邓荣副主任医师
江苏省肿瘤医院 乳腺外科
1.取样及固定:首先需要从患者体内获取组织样本,这通常通过活检或手术切除获得。获得的组织样本必须立即进行固定,通常使用10%中性缓冲甲醛溶液,以保存组织结构和抗原活性。
2.组织切片制备:固定后的组织需经过脱水、浸蜡等步骤,并用石蜡包埋以便后续切片。石蜡包埋的组织样本被切成约4微米厚的切片,贴附在玻片上。
3.脱蜡及再水化:切片上的石蜡需要通过一系列有机溶剂逐步去除,然后将切片再水化至适合免疫组化染色的状态。
4.抗原修复:由于固定过程可能掩盖了抗原位点,需要进行抗原修复以揭示这些位点。常用的方法包括热修复(例如高温高压锅)或酶修复(如蛋白酶K消化)。
5.阻断非特异性结合:为了防止抗体与非目标组织的非特异性结合,需要使用血清或蛋白质溶液对切片进行预处理。
6.应用初级抗体:选择性应用与目标抗原特异绑定的初级抗体,通常孵育时间为30分钟至1小时。
7.应用次级抗体:次级抗体通常是与初级抗体结合的二抗,并与显色物质结合,放大信号。孵育时间一般也是30分钟至1小时。
8.显色反应:通过添加显色试剂,使结合的次级抗体产生颜色反应,通常使用DAB(3,3'-二氨基联苯胺),生成棕色沉淀。

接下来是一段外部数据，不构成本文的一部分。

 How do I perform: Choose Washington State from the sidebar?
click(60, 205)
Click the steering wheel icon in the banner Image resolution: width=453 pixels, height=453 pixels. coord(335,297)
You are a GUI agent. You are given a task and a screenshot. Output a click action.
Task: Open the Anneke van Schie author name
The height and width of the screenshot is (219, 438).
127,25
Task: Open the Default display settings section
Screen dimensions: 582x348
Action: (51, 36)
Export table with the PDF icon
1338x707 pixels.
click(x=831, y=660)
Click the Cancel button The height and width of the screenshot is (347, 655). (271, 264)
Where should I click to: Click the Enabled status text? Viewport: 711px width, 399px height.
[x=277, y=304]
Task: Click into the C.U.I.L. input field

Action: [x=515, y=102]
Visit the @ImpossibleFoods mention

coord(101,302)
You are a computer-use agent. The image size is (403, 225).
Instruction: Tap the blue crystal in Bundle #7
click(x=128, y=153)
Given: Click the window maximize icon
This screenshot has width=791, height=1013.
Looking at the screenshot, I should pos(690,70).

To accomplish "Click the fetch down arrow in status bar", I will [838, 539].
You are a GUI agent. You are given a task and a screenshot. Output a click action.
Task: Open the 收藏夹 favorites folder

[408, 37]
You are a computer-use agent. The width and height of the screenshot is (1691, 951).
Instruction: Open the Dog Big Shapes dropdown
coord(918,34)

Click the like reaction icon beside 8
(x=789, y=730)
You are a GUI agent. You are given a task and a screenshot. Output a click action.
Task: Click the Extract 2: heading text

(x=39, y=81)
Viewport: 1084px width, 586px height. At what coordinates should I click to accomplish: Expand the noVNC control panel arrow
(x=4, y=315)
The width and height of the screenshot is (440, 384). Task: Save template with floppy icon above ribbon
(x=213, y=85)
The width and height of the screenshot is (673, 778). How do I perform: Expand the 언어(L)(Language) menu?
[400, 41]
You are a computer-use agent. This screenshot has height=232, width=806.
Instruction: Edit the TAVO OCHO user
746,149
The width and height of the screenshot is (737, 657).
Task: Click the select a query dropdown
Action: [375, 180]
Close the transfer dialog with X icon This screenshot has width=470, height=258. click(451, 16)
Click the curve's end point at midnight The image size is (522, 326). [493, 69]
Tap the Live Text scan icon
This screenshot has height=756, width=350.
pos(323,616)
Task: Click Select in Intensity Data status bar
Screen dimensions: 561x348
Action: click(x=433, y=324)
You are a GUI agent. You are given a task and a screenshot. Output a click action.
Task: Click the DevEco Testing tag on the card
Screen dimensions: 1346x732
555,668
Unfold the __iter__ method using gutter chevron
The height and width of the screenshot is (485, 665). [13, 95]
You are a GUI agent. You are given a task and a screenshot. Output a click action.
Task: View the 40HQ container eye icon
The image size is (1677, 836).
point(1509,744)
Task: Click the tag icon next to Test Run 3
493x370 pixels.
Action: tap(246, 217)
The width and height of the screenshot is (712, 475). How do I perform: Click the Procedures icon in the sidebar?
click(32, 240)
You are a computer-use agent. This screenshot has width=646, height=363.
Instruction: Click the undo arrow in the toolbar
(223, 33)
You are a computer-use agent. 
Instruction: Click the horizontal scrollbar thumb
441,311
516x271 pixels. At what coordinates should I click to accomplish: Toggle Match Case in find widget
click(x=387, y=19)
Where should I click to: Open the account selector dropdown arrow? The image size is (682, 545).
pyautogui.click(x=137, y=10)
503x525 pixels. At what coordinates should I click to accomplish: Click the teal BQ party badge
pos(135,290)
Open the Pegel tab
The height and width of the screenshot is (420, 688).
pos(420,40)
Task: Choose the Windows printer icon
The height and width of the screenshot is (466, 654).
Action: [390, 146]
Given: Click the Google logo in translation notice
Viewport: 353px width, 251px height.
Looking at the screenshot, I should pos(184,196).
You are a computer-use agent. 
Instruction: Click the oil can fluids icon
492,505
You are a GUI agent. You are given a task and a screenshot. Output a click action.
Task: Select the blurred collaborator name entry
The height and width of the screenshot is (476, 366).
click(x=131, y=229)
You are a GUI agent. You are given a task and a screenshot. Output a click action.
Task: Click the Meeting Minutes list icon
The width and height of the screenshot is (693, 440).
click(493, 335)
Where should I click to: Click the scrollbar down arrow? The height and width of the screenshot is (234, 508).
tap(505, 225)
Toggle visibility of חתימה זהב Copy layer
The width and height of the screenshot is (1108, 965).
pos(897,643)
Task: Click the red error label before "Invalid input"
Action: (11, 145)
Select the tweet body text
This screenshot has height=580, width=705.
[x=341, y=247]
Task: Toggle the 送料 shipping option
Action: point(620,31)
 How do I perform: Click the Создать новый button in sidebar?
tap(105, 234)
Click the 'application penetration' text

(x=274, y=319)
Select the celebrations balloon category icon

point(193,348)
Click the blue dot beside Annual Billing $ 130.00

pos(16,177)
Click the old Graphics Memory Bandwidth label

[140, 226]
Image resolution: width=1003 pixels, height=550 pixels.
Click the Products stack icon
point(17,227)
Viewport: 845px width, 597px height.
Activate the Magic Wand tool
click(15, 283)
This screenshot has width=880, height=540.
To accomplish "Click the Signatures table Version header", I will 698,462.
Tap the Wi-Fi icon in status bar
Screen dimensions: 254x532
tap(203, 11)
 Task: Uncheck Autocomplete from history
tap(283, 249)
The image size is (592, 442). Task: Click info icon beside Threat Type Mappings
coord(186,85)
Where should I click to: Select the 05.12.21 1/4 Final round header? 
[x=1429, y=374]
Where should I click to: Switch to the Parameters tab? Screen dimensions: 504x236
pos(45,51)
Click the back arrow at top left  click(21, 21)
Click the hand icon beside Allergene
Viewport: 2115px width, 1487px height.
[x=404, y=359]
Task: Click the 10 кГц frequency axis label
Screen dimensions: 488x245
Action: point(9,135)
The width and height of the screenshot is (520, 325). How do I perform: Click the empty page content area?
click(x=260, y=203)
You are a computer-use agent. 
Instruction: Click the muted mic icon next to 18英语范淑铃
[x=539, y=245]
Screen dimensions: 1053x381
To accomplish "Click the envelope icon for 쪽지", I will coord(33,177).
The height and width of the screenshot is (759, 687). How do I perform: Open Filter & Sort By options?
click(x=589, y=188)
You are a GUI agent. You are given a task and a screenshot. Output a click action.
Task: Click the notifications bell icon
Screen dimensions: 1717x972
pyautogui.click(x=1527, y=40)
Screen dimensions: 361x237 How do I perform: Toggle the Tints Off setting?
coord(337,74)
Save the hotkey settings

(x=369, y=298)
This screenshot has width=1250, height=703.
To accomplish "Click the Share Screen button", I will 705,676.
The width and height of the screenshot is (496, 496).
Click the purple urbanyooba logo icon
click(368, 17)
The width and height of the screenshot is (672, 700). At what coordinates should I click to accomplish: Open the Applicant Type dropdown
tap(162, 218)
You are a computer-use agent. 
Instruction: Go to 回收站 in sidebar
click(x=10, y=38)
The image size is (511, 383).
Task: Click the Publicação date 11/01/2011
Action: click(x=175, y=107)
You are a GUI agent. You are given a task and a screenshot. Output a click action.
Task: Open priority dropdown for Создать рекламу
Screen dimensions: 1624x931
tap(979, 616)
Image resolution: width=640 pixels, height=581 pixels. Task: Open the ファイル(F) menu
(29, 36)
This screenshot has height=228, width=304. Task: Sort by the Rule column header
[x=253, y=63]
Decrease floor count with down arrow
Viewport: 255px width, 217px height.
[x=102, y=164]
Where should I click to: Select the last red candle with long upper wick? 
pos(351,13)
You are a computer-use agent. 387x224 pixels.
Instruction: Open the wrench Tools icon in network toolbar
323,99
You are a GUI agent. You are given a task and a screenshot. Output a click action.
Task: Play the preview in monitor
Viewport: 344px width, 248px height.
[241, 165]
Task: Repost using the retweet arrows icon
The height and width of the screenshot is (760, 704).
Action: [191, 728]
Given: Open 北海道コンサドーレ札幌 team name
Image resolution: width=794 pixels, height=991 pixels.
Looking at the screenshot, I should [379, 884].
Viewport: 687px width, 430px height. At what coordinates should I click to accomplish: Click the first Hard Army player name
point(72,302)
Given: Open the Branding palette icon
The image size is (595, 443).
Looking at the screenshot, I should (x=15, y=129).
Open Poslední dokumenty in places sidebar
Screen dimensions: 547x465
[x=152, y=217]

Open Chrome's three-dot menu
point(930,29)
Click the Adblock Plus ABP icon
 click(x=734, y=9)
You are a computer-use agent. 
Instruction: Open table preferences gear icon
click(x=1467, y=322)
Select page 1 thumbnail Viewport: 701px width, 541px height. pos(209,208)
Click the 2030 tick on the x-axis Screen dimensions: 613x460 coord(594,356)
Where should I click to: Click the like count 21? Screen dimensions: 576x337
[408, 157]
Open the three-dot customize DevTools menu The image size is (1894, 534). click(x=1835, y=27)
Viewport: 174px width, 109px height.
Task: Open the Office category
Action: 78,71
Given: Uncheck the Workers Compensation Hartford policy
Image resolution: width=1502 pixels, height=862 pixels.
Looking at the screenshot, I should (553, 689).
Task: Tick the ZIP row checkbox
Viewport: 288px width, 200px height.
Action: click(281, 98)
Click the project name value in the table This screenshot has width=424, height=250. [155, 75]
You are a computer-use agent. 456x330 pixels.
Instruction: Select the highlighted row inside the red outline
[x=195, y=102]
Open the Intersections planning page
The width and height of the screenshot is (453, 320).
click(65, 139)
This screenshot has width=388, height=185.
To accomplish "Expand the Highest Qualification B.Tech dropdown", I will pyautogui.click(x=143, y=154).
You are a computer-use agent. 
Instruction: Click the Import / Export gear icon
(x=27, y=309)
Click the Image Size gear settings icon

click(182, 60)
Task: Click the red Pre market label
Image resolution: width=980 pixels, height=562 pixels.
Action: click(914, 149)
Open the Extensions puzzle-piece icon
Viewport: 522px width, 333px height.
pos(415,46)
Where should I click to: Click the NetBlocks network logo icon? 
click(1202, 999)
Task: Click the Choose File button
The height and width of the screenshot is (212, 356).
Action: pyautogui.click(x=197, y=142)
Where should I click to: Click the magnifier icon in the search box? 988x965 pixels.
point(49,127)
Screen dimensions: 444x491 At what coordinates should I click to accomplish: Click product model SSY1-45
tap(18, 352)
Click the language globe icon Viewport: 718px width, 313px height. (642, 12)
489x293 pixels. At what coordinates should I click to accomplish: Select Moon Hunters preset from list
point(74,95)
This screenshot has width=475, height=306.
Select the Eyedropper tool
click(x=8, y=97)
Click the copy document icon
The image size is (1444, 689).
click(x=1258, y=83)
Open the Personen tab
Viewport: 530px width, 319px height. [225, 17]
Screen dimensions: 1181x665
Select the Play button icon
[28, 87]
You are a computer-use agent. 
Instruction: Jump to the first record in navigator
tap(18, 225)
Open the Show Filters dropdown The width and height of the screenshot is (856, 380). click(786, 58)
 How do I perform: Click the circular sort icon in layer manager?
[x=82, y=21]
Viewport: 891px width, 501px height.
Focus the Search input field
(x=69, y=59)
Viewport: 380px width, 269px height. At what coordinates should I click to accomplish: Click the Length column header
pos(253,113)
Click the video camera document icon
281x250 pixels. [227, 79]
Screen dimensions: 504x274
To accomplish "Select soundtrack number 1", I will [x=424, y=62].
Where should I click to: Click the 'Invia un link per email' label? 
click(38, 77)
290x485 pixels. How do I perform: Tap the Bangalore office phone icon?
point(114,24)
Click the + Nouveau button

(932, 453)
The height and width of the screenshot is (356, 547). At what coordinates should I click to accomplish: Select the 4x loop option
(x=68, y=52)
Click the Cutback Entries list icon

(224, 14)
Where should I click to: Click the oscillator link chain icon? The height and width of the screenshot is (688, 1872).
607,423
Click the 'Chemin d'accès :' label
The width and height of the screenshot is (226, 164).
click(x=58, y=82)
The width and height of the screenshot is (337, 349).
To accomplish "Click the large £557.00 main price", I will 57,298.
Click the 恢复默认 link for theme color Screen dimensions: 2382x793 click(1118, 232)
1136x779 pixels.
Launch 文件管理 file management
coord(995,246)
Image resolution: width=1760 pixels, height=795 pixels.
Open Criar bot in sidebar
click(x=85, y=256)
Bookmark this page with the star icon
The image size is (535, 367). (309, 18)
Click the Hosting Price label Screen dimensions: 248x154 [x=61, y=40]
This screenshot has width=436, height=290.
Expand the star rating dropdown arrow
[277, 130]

9.复染及封片:为了使组织结构更容易观察,可以进行复染,如苏木精染色。用中性树胶等封闭整个切片以便于长期保存。
乳腺肿瘤免疫组化能够提供关于肿瘤类型、激素受体状态、HER2状态等关键信息,有助于指导个性化治疗。注意严格遵循每一步骤,以确保结果的准确性和可靠性。